[-empyre-] An "other" view of writing, performance

Green Jo-Anne jo at turbulence.org
Tue Oct 6 10:28:57 EST 2009


Hi Patrick,

The other voices are not those of the authors; they're (hopefully)  
those of the "readers."

The open history is meant to allow both unknown artists/authors to  
add their voices, and for the original authors to revise their texts  
over time.

The present book is not the future book ... unless no one  
participates in updating and revising it. One of the most striking  
features of Wikipedia is how quickly history is revised as real-time  
events impact various texts -- a Tsunami wipes out three villages in  
Indonesia; the Indonesia page on Wikipedia is immediately and forever  
changed. Ted Kennedy dies; within moments, his Wikipedia page  
reflects his passing; tenses are changed; date of death is filled in.

Networked can be this kind of book.

Some parts of your essay will not change, because they are fixed in  
time. Sections that refer to a more recent past may change to reflect  
insights you've gained from critical distance.

The print version is a big maybe. I don't see any reason to print the  
texts as they are. On the other hand, if people take the time to  
argue with and add to the original texts, the possibility of printing  
a version 2.0 and, later, a version 3.0 would be worthwhile.

### GOAL OF THE EXERCISE
Continue the mailing-list post about openly revising the networked book, picking up after its last sentence.

(Dataset entries)

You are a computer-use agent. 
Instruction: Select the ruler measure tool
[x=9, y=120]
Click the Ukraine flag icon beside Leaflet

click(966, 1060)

### OUTPUT OF THE EXERCISE
One last point. Some of these texts are inaccessible to many in our  
own community. It's not that they're illiterate, it's that the  
language is rather dense. One can admonish readers for not being  
intellectually sophisticated, or one can learn to communicate with a  
wider demographic. My personal preference is for the latter.

Warm Regards,
Jo


On Oct 5, 2009, at 9:59 AM, Lichty, Patrick wrote:

> I have been quiet in the conversation (and on many of the lists in  
> the last year or two) in order to listen more and talk less.
>
> It's very strange; some of the points that have been offered in the  
> last week seem to be larger and smaller ones.
>
> In regards to the idea of "other" histories, I am a classical Libra  
> personality on this.  The Networked book does create a salient  
> metaphor by framing discourse within a medium and setting its  
> processes upon it.  In so doing, the project acts as a multi-tiered  
> probe into technoculture, and sets up an alternate methodoilogy  
> that suits the authors quite well.  In regards to other voices; I  
> might say that most of us are "regulars" to the New Media scene,  
> and therein lies the conundrum, but unless someone wants to run  
> with that, I will probably say that the 'otherness' of our  
> discourse in the book is with approach and methodology.
>
> I also agree with Johannes that there are differing expectations  
> amongst the creators of the project.  Johannes rightly states that  
> in the age where information is rising at an exponential rate, how  
> does one validate the necessity for reflection on any text or  
> another, or to digest the Networked Book and reply to it in the  
> space of a month?  This is parallel to what I am getting at in my  
> essay, that in an age of information overload, artists and writers  
> are forced to read index tags and use trending algorithms or that  
> texts must be legible at the seventh-grade level, given the average  
> literacy in the US (but I am being polemic).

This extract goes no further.